Your instructions:
Print only the lines below from the one with "The image size is (1619, 1607)." to the one with "row space between", both included, exactly as they stand. Leave pictures out.

--------------------

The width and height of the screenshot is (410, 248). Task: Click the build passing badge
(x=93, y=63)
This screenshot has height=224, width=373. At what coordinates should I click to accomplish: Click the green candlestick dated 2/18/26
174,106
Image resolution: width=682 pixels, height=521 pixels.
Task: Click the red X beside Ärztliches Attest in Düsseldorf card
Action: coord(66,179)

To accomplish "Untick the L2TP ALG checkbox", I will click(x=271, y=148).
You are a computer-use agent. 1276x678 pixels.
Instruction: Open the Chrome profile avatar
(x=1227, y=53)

--------------------

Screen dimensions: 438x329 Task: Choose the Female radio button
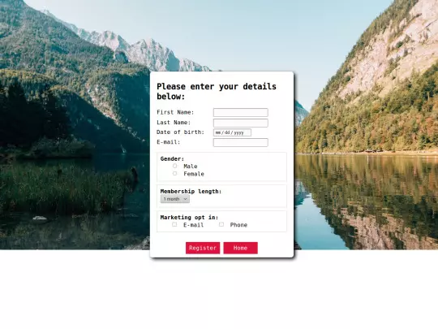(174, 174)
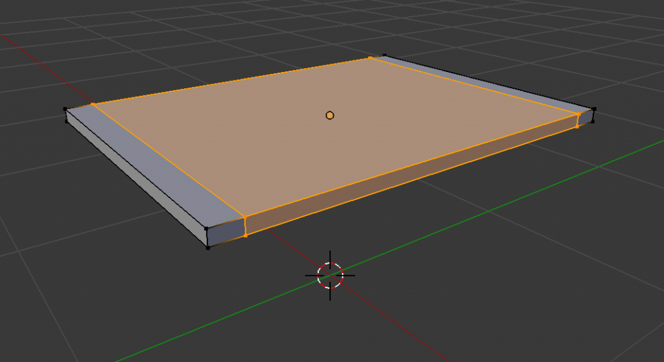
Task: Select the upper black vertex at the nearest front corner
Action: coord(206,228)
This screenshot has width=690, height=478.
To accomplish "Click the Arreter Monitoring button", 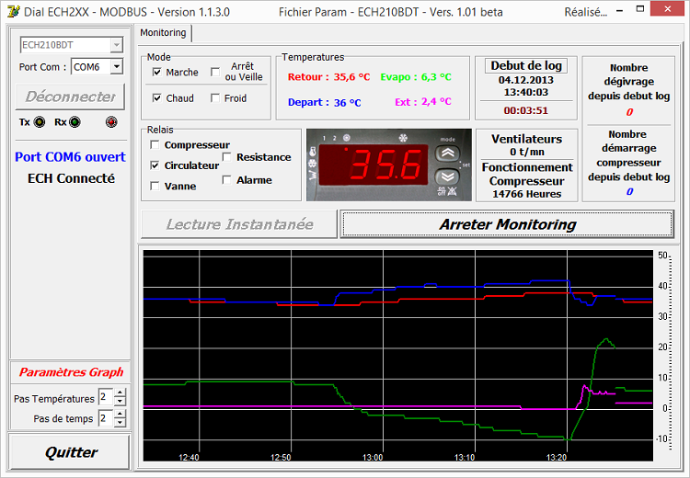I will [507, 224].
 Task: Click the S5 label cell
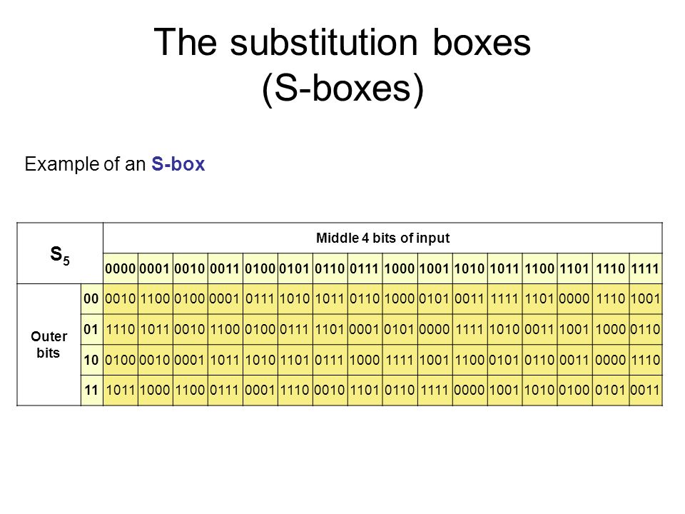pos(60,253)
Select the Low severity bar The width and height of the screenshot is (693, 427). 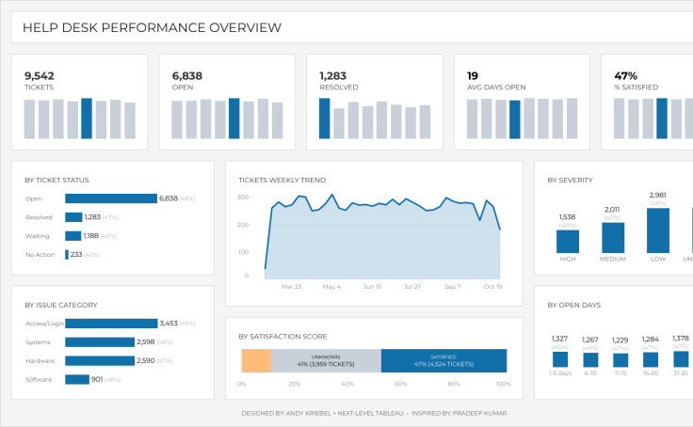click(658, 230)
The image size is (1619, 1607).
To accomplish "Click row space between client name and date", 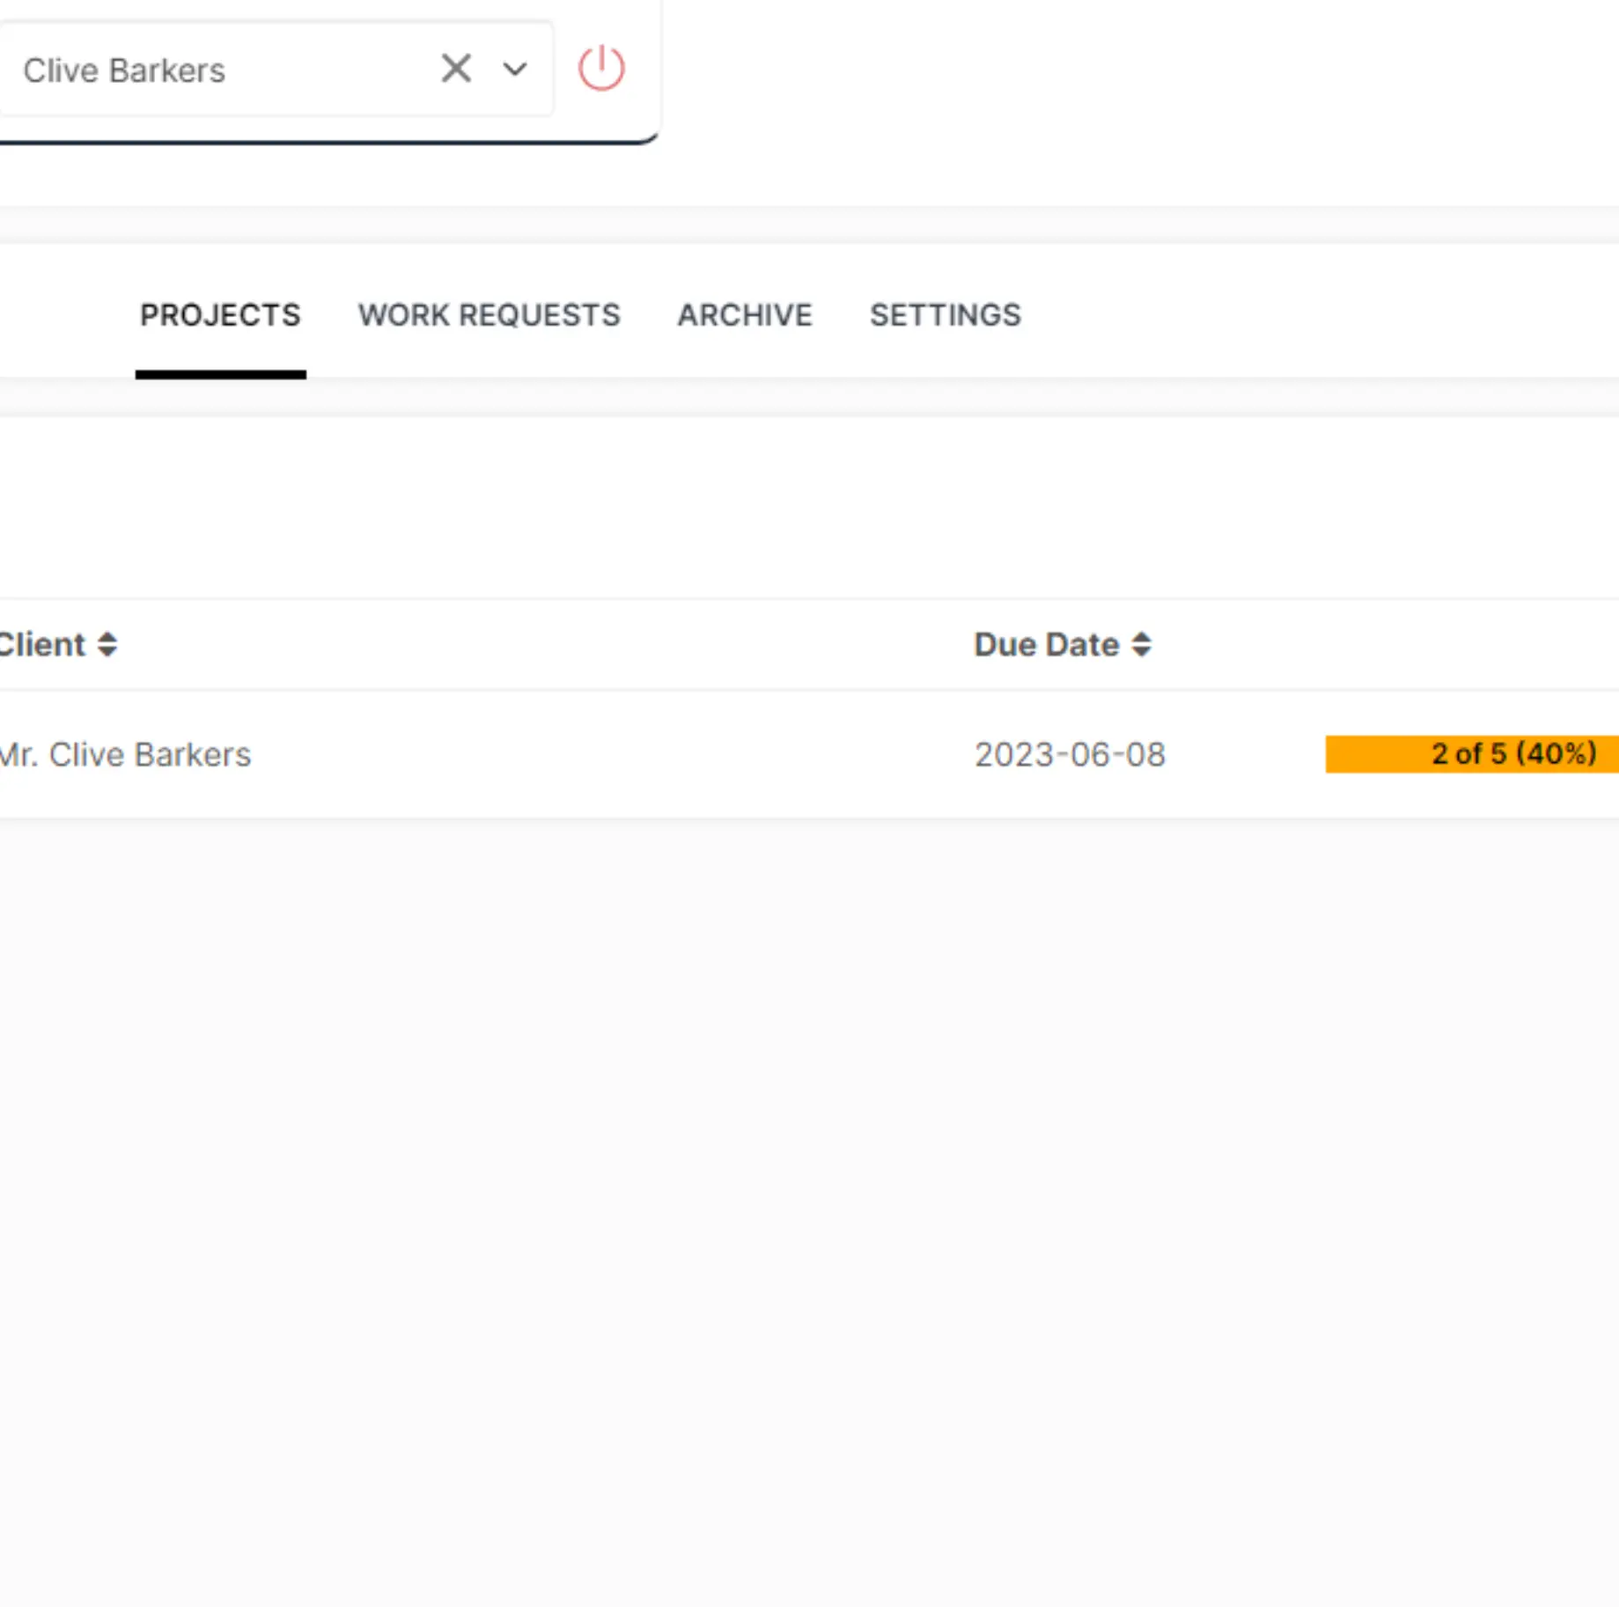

--------------------

Written solution:
The image size is (1619, 1607).
To accomplish "Click row space between client name and date", 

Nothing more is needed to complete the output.